Extracted data section start

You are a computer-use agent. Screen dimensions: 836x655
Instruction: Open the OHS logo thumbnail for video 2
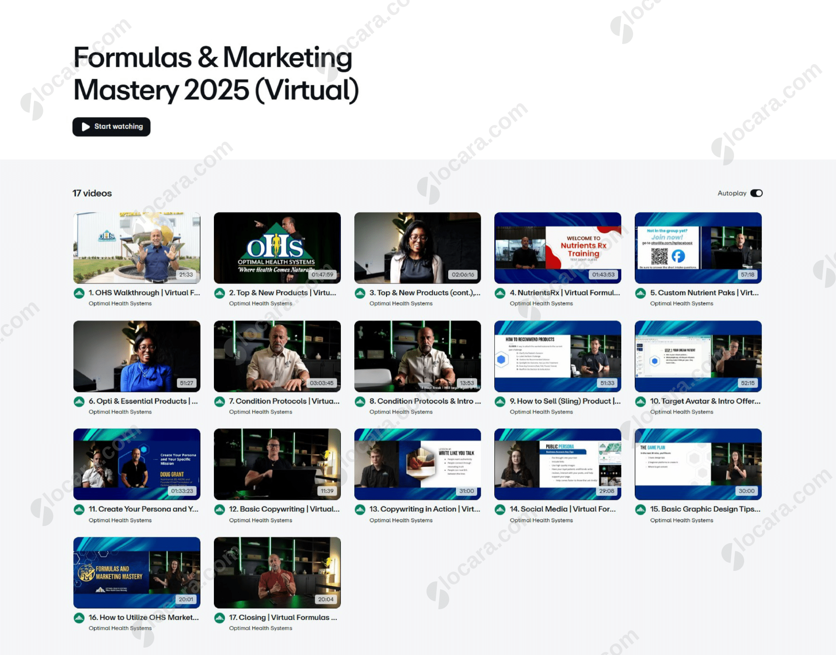click(x=277, y=247)
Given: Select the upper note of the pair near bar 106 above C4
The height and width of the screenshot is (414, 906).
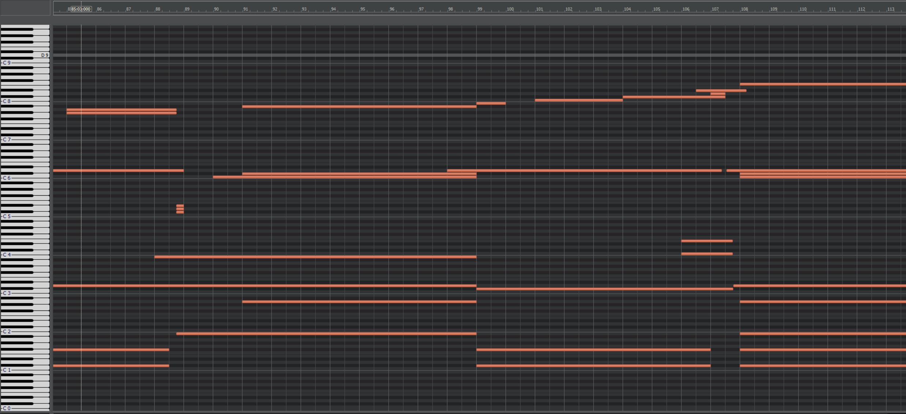Looking at the screenshot, I should 707,241.
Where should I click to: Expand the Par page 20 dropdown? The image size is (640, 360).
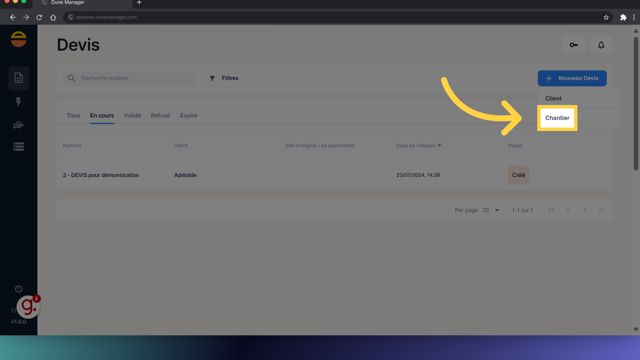click(491, 210)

Extracted data section end

## What the task asks
An exact copy of all the entries above is required, with every picture left out.

## Task solution
You are a computer-use agent. Screen dimensions: 836x655
Instruction: Open the OHS logo thumbnail for video 2
click(x=277, y=247)
Given: Select the upper note of the pair near bar 106 above C4
The height and width of the screenshot is (414, 906).
Looking at the screenshot, I should 707,241.
Where should I click to: Expand the Par page 20 dropdown? The image size is (640, 360).
click(491, 210)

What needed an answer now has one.